Hawkwind’s an avowed influence on early punk groups—they recorded a version of their song “Urban Guerilla,” which the BBC had once refused to play, with Johnny Rotten. Yet much of their sound resembles early-70s Pink Floyd as much as anything, though prog fans have looked down on Hawkwind for a relative lack of rhythmic complexity. That’s not wrong, but their best and most frequently recorded songs, stuff like (say) “Brainstorm,” “Master of the Universe,” “Spirit of the Age,” and “Silver Machine,” often works through repetition. The sense of trance, even of ritual.
That’s reflected in their live shows, which over the years have boasted fire-breathers, lasers, sets, costumes, and dancers. One particularly statuesque dancer, Stacia, was considered a key element of the live show in the 70s, part of the band. Peter Hammill of Van Der Graff Generator, who frequently shared a stage with Hawkwind, as been quoted as saying, “the Hawkwind of the mid-seventies shows were very theatrical, but they weren’t slick. And I don’t think they were after putting up a slick show—or after perfection. To me it was more theatre in an agit-prop way.” Not surprising, then, that Hawkwind was a part of the free festival movement in the 70s and 80s.

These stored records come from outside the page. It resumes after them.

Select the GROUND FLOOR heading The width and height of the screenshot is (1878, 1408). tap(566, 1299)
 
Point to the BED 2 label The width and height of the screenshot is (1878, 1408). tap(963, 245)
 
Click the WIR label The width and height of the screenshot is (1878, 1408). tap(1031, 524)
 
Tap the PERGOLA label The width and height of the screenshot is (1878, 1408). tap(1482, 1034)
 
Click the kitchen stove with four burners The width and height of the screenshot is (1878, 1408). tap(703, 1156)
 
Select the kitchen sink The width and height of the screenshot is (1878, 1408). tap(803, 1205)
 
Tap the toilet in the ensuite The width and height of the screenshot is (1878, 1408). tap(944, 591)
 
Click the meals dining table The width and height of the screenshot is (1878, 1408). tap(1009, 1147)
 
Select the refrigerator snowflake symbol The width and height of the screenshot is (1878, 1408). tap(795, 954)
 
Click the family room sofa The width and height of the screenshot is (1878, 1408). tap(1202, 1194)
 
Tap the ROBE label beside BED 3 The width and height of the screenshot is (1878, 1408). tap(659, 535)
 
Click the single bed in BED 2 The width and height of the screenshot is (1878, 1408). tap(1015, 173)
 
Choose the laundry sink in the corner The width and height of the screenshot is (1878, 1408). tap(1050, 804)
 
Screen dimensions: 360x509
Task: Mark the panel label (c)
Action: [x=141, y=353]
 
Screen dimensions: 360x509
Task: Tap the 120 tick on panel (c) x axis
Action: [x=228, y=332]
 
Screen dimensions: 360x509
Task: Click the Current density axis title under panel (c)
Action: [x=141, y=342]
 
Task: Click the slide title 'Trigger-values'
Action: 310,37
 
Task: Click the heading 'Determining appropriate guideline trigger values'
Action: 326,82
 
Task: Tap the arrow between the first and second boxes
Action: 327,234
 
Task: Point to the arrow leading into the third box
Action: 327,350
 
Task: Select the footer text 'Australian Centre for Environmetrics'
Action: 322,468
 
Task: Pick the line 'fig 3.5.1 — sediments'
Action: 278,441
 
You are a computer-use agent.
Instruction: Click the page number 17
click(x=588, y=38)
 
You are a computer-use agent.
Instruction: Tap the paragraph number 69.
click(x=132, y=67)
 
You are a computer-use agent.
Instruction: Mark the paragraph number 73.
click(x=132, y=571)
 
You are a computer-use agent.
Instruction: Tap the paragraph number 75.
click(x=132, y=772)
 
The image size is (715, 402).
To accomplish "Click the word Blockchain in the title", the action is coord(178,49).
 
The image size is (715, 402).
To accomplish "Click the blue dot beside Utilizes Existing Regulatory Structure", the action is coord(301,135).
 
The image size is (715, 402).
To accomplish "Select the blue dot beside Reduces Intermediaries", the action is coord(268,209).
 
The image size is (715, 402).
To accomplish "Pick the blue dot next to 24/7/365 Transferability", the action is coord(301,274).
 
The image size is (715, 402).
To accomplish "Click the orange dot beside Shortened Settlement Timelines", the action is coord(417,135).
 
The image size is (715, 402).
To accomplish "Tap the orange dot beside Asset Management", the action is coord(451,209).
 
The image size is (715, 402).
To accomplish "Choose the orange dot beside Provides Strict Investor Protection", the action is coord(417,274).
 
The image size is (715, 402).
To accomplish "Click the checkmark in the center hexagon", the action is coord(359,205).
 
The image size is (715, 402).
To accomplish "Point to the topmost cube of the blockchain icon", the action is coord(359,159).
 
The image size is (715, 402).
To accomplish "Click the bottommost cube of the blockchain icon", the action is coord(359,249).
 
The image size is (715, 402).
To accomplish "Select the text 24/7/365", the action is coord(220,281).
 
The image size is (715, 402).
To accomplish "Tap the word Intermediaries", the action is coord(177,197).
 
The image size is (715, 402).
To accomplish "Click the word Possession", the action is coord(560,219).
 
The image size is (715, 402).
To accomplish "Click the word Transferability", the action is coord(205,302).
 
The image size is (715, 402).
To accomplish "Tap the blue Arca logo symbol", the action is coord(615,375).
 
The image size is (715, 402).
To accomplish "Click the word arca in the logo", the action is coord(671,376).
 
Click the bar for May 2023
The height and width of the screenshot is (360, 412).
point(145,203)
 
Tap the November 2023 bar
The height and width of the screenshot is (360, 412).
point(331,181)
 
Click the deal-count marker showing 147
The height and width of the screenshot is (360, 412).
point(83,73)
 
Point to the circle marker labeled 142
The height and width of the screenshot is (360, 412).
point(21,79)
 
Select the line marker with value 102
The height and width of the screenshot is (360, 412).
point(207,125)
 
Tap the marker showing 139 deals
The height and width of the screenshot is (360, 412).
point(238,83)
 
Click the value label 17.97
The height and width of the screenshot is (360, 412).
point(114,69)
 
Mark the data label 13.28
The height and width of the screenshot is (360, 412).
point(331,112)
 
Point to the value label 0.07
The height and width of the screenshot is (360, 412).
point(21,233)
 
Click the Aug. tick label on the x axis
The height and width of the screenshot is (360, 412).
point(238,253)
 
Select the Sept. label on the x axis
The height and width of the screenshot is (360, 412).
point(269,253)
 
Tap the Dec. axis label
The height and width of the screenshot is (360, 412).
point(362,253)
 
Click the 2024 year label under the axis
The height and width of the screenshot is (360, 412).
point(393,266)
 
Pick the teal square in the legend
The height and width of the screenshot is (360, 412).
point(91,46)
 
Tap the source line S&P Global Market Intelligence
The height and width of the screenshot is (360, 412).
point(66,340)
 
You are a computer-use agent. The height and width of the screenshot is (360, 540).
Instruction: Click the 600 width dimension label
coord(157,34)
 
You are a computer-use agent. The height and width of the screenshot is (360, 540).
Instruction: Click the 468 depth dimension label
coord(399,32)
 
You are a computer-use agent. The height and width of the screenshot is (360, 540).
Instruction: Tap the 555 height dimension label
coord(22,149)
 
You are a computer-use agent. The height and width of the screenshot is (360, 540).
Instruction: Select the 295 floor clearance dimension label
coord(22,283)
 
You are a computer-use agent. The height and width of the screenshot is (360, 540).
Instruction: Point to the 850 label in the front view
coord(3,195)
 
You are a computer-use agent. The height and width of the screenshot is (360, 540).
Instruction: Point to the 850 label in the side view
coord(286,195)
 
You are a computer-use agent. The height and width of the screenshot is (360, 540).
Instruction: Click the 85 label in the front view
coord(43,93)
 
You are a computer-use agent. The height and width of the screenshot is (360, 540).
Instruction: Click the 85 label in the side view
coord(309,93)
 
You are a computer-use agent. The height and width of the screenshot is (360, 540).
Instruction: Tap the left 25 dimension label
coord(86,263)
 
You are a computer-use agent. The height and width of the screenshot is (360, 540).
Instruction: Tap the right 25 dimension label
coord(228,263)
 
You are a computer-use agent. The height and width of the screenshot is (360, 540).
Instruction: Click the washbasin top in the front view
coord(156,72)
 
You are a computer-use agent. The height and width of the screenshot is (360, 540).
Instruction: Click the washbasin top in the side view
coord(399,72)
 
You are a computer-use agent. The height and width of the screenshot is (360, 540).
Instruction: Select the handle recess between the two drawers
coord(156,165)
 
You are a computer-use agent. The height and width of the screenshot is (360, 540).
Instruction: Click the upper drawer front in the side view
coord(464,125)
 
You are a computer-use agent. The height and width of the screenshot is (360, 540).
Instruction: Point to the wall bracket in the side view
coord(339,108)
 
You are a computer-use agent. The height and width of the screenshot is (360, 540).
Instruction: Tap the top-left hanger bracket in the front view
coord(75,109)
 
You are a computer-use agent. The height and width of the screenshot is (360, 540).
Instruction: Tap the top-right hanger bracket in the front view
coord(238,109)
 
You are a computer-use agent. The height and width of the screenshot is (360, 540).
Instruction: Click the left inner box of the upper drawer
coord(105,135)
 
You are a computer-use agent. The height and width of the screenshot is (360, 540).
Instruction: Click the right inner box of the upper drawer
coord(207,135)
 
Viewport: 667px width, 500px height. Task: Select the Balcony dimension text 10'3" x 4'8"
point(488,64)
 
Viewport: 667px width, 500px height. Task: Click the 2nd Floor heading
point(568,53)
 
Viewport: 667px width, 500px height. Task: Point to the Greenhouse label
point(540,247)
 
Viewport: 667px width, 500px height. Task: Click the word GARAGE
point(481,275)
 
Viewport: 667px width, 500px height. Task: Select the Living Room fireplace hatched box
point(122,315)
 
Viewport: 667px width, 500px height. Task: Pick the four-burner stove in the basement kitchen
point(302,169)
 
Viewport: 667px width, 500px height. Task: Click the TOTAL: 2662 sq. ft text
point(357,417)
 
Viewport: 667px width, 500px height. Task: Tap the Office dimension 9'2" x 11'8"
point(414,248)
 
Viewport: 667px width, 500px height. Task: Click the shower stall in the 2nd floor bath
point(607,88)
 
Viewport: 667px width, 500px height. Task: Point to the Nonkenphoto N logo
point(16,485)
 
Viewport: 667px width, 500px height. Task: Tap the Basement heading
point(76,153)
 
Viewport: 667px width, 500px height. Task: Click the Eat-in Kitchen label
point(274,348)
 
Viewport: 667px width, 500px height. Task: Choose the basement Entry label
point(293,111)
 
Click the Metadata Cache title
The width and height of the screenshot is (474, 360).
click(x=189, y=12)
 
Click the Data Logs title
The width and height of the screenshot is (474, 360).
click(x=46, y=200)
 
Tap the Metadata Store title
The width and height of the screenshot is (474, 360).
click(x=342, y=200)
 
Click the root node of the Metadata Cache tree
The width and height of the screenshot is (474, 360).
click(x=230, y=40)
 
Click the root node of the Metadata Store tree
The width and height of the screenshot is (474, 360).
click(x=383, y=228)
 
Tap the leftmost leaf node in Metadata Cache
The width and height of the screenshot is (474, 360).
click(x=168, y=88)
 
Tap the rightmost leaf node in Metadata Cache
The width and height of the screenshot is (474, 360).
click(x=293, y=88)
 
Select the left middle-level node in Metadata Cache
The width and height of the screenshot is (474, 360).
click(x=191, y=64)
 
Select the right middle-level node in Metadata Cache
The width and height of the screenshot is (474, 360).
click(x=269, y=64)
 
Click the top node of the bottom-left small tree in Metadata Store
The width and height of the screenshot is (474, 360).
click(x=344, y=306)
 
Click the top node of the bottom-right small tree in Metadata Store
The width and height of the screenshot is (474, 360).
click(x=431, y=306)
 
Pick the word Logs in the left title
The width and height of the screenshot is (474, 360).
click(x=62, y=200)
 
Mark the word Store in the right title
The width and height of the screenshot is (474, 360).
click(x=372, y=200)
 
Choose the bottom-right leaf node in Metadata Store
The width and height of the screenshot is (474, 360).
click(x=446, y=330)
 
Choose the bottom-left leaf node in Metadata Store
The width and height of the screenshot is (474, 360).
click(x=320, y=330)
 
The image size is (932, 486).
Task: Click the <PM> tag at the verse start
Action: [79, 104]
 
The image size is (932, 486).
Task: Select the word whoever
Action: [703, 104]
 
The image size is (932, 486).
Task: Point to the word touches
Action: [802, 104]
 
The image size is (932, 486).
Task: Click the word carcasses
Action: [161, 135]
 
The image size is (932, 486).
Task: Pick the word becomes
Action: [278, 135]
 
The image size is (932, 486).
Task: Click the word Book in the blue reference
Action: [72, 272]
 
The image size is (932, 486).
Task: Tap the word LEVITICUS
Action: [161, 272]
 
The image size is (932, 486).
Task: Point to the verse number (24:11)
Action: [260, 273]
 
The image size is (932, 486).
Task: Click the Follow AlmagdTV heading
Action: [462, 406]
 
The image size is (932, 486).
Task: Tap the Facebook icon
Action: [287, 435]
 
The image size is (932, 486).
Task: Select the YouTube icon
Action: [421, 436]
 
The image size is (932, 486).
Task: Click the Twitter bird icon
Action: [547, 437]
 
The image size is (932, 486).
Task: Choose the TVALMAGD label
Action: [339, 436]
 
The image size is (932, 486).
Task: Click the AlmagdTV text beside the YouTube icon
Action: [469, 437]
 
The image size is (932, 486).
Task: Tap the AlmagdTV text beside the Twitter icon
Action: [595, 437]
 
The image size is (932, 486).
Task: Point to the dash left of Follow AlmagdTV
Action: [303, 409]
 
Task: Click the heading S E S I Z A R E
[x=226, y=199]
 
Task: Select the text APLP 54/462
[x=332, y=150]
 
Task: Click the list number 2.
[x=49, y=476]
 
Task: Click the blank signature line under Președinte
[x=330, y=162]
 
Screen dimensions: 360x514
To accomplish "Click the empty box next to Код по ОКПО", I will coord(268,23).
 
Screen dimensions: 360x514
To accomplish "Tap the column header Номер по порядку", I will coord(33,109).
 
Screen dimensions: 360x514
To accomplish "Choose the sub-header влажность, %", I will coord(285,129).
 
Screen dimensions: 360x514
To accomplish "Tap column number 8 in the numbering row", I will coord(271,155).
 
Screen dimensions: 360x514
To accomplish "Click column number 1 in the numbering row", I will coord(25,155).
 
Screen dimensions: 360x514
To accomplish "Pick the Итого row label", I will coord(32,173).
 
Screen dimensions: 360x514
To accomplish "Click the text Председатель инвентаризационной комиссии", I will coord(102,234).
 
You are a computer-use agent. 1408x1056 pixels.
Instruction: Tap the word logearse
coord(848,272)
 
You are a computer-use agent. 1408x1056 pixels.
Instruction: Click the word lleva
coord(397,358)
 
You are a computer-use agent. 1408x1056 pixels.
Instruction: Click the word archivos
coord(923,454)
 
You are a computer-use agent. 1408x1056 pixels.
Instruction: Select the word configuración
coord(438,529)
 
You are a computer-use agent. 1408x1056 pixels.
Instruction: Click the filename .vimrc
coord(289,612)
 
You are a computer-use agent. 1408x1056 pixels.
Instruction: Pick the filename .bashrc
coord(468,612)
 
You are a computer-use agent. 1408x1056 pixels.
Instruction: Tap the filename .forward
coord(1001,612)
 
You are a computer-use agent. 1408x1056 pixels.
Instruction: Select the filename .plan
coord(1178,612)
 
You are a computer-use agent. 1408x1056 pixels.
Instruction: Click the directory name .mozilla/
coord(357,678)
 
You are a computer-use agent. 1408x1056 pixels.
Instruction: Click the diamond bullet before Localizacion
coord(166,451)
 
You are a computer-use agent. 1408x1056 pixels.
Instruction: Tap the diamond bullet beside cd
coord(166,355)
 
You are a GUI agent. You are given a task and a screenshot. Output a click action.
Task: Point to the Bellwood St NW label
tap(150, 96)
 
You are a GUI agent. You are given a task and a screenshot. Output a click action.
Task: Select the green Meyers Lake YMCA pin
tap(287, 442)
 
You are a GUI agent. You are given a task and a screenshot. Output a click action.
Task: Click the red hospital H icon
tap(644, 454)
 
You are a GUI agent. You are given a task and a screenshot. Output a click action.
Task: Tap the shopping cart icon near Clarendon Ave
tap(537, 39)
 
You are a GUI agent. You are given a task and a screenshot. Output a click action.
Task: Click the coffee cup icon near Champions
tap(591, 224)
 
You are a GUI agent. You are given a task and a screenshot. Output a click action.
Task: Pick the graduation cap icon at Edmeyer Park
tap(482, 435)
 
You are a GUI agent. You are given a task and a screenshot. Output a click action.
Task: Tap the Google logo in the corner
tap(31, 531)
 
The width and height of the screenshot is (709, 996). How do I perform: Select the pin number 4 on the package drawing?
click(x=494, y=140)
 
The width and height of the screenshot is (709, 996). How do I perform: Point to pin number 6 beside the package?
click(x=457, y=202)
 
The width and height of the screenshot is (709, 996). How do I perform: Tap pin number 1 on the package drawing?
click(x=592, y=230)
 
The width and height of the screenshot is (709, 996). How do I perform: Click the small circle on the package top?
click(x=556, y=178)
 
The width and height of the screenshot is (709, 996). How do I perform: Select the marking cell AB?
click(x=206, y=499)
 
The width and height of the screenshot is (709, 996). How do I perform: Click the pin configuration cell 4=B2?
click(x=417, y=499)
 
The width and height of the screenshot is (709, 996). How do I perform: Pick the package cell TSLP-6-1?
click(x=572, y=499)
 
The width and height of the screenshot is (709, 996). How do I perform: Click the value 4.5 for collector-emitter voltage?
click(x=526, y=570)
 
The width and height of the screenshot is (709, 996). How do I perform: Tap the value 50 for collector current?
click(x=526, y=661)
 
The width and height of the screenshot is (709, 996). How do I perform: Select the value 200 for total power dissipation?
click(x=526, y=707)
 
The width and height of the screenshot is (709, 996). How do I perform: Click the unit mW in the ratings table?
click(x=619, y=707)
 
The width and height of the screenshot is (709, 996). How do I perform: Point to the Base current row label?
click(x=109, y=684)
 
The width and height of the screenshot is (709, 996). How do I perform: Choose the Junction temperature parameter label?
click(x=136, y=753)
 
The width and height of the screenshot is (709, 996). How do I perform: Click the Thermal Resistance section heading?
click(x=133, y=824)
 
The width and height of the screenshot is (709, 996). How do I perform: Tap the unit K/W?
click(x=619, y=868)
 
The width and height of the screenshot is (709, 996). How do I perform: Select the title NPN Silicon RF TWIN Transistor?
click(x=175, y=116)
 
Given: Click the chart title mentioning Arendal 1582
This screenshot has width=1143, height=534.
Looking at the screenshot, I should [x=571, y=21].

Live or studio, to listen attentively to Hawkwind is to enter a trancelike state. Brock’s spoken about wanting to create the aural equivalent of an acid trip; you hear that. You hear the same songs returning on albums recorded years apart, familiar melodies repeating, but changed, like a recurring dream. It’s in this context that Road to Utopia is most effective, the latest set of changes rung on Hawkwind’s idiosyncratic but well-crafted standards.
It’s still not a conventional choice for an album. But this isn’t a conventional rock group.